I grew up in Nassau, Bahamas, and came to Tampa to play college soccer and study economics. A bachelor's in economics at the University of Tampa turned into a master's in financial mathematics at the Sykes College of Business once I realized the questions I cared about most were about how businesses actually create value, and what that value is worth.
Markets pulled me in because they reward exactly the thing I enjoy: patient, independent work that most people skip.
My first real exposure to markets came at Accurate Wealth Management, where I started as an investments co-op and was kept on as a Trading & Structured Products Analyst. I sat on a small desk running an equity-linked structured-note book, sourcing the equities that backed client allocations and building the operating models, including DCFs on U.S. large-caps, that underwrote them.
This past summer I went home to do something harder: stand up an equity research function from scratch. As the sole equity researcher for a Bahamian investment firm with over $1 billion in AUM, I built bottom-up valuation models on listed Bahamian companies across five sectors, reporting directly to the VP of Investments and the COO. It taught me how to form and defend a view with no one above me to check the work first.

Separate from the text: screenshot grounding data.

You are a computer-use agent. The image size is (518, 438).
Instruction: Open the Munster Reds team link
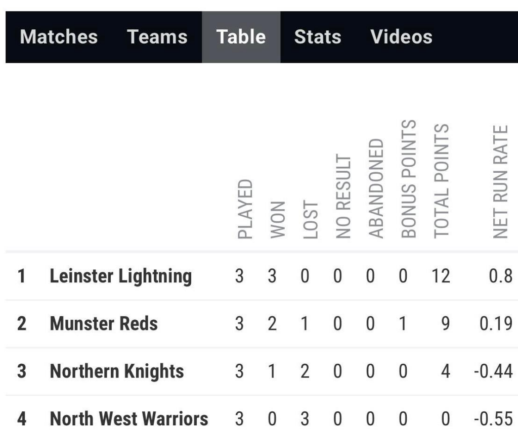[104, 323]
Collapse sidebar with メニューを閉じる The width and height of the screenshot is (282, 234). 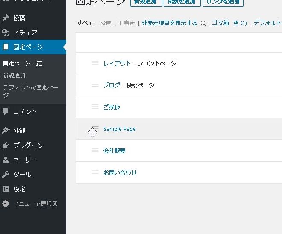tap(29, 204)
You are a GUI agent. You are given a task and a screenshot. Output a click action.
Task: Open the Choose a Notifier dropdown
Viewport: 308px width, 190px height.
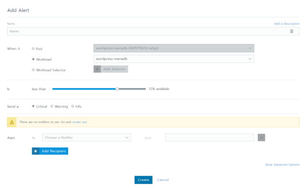[x=87, y=137]
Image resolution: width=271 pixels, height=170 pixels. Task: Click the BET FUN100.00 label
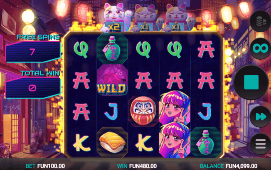[45, 166]
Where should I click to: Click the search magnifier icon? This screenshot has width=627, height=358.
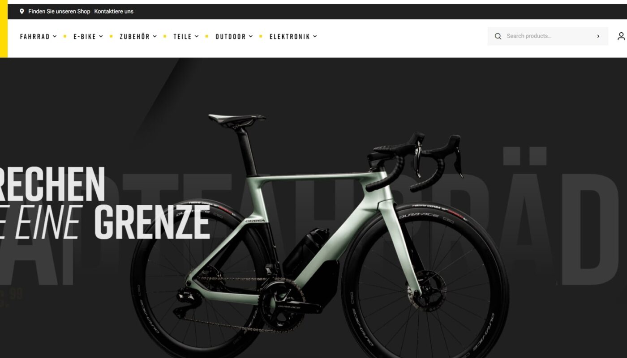click(498, 36)
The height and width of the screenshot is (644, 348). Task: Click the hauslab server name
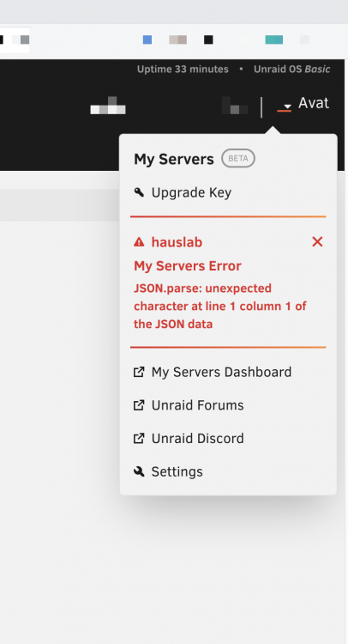177,242
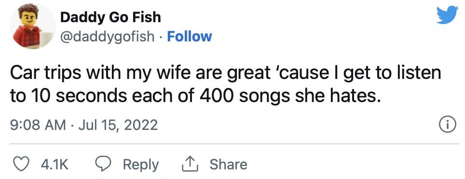The width and height of the screenshot is (465, 179).
Task: Click the Share text label
Action: (228, 164)
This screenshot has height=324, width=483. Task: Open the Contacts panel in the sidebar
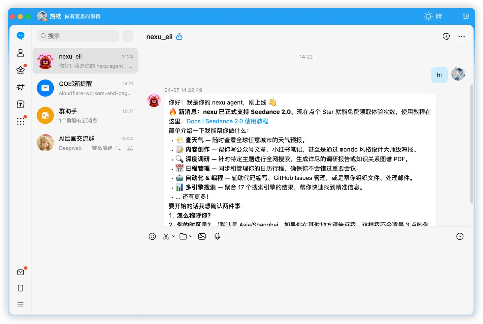coord(20,53)
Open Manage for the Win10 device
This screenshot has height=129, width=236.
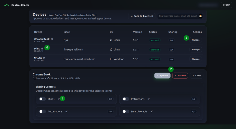click(195, 59)
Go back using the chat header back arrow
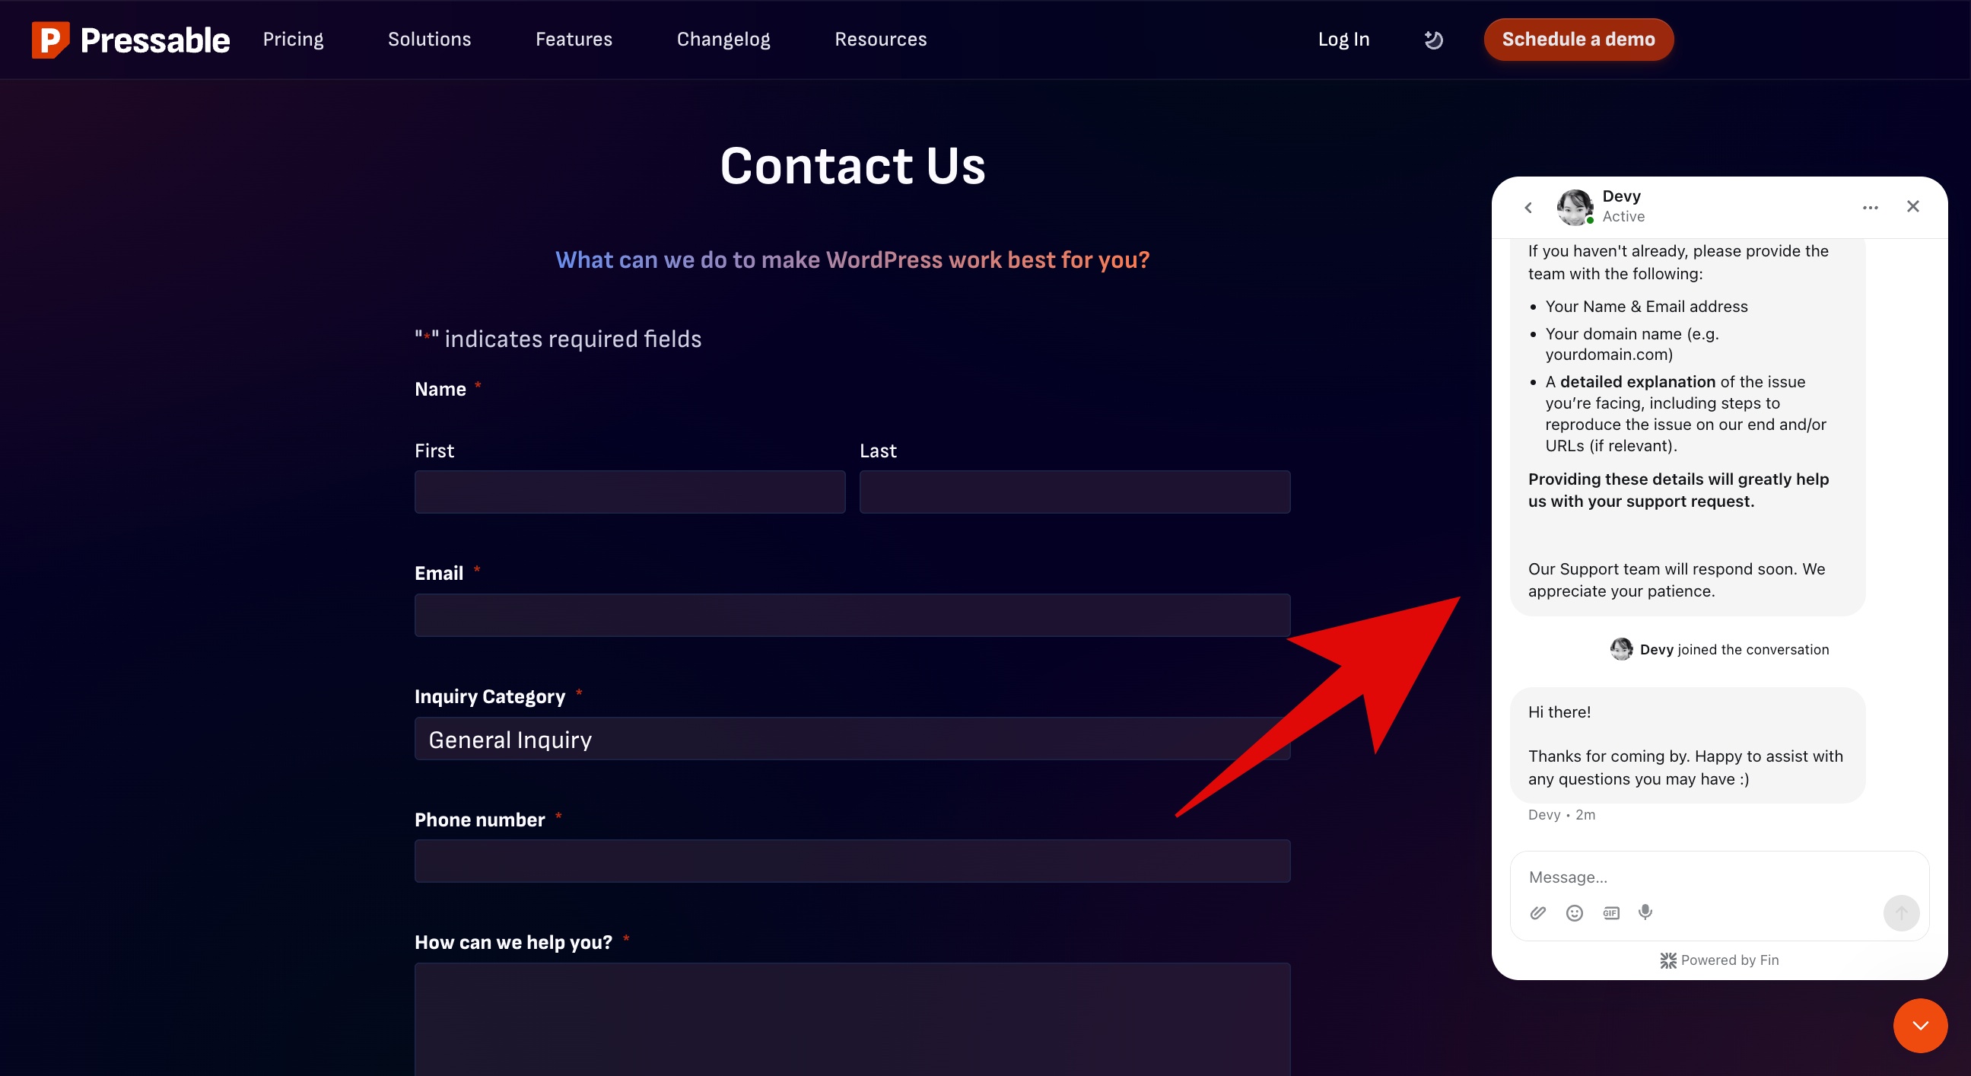The width and height of the screenshot is (1971, 1076). (1527, 207)
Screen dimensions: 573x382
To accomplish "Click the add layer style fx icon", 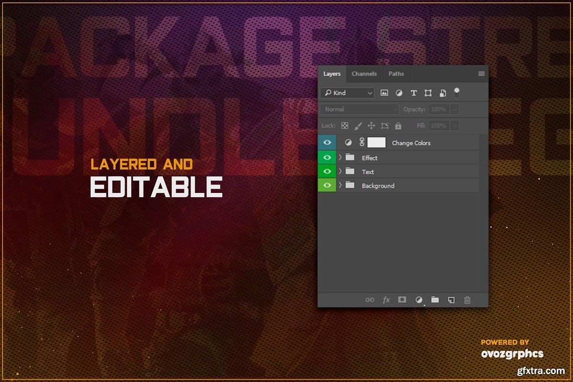I will click(386, 300).
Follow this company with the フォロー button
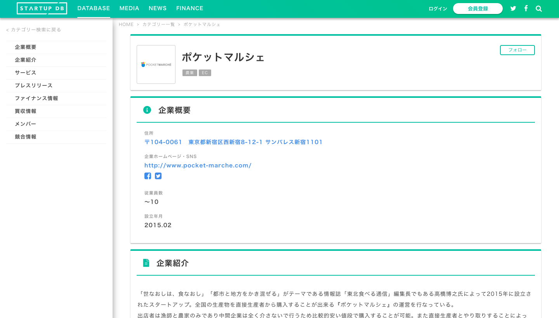 (x=517, y=50)
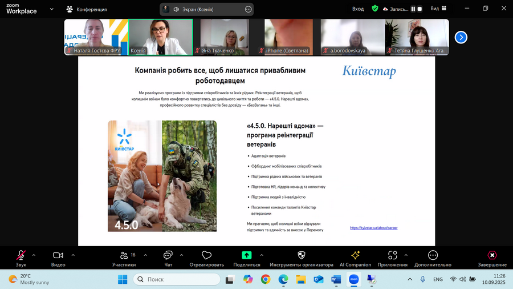Toggle camera using the Видео button
Viewport: 513px width, 289px height.
click(58, 256)
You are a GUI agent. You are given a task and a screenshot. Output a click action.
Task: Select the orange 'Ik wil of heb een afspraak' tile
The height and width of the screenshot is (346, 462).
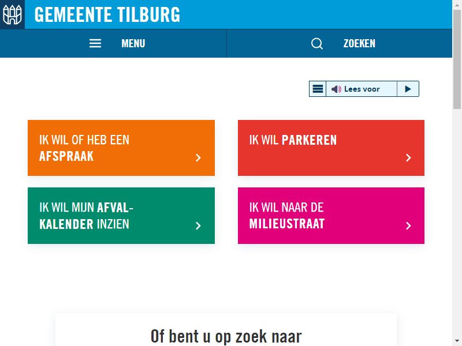coord(121,148)

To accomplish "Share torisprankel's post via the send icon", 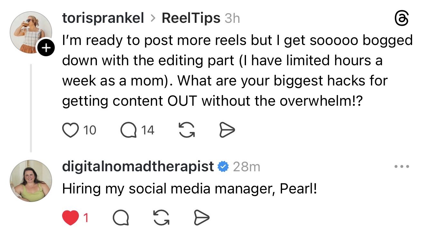I will click(x=227, y=130).
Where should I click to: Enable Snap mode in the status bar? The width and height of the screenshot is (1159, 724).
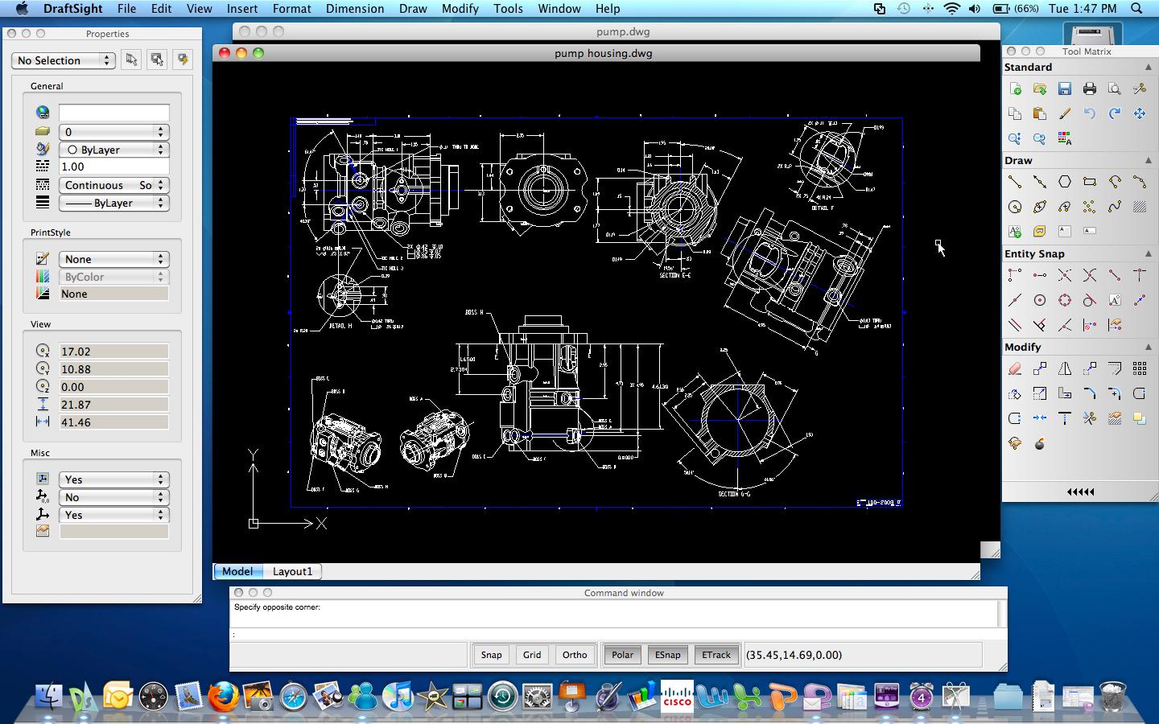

My research lives in the U.S. and Canadian small- and micro-cap universe: companies too small for most desks to bother with, which is exactly why they're worth the effort. I screen broadly, read primary filings closely, and build bottom-up DCF models to estimate what a business is really worth, then weigh that against where it trades.
I'm currently a CFA Level I candidate, working through the curriculum alongside my own research and university.
Away from the screen I'm usually playing soccer, on the golf course, training Muay Thai or pickleball, lifting, or cooking. Long term, I want to bring genuine analytical rigor to markets that have gone without it, including back home in the Bahamas.